Information given below:

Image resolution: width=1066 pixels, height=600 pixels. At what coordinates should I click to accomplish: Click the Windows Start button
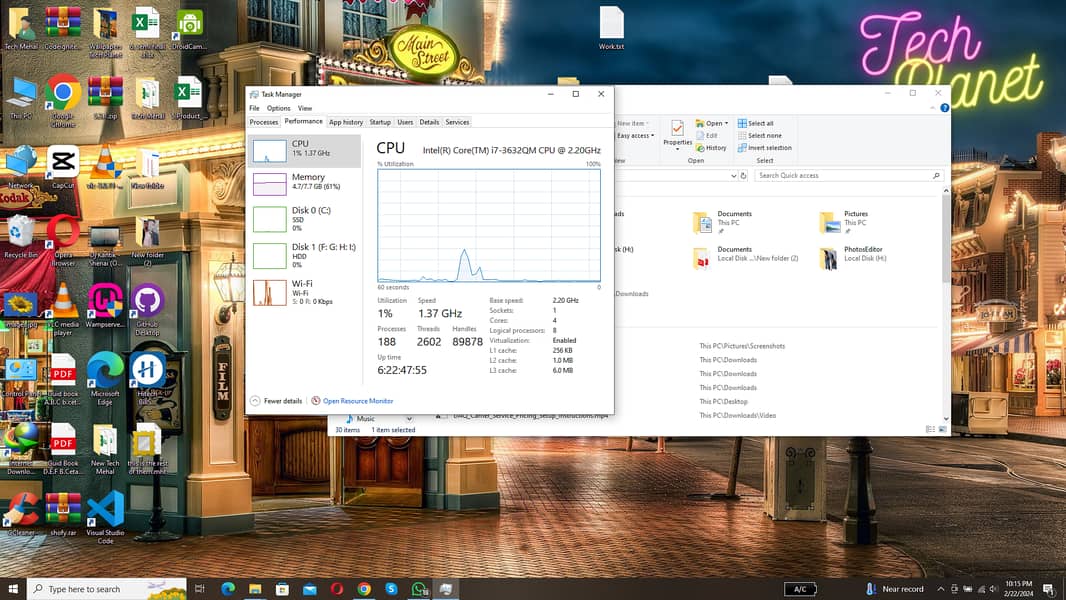[13, 589]
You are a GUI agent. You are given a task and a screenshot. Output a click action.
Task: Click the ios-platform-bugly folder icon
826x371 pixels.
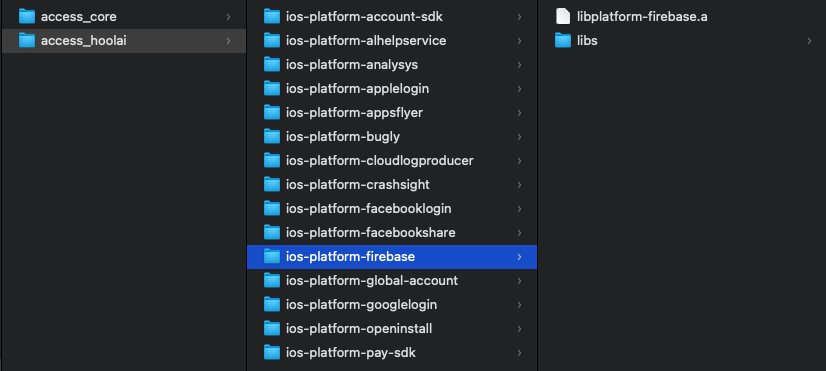pyautogui.click(x=272, y=136)

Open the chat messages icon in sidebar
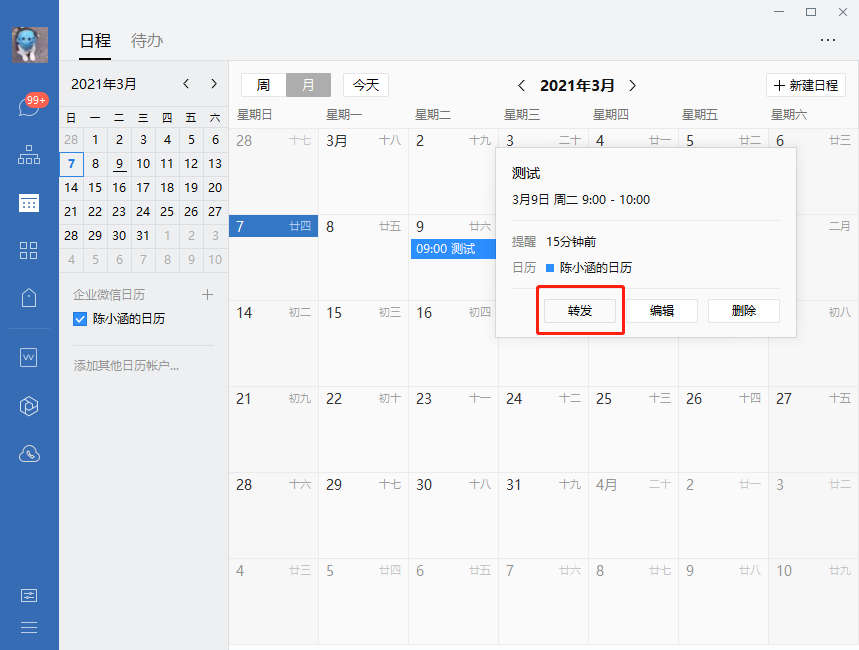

End of Information given.

(Problem requirements): What this calls for is a word-for-word copy of the listing above, pictures excluded.

(Response):
Image resolution: width=1066 pixels, height=600 pixels. At what coordinates should I click to accomplish: Click the Windows Start button
[13, 589]
You are a GUI agent. You are given a task and a screenshot. Output a click action.
Task: Click the ios-platform-bugly folder icon
826x371 pixels.
pyautogui.click(x=272, y=136)

Open the chat messages icon in sidebar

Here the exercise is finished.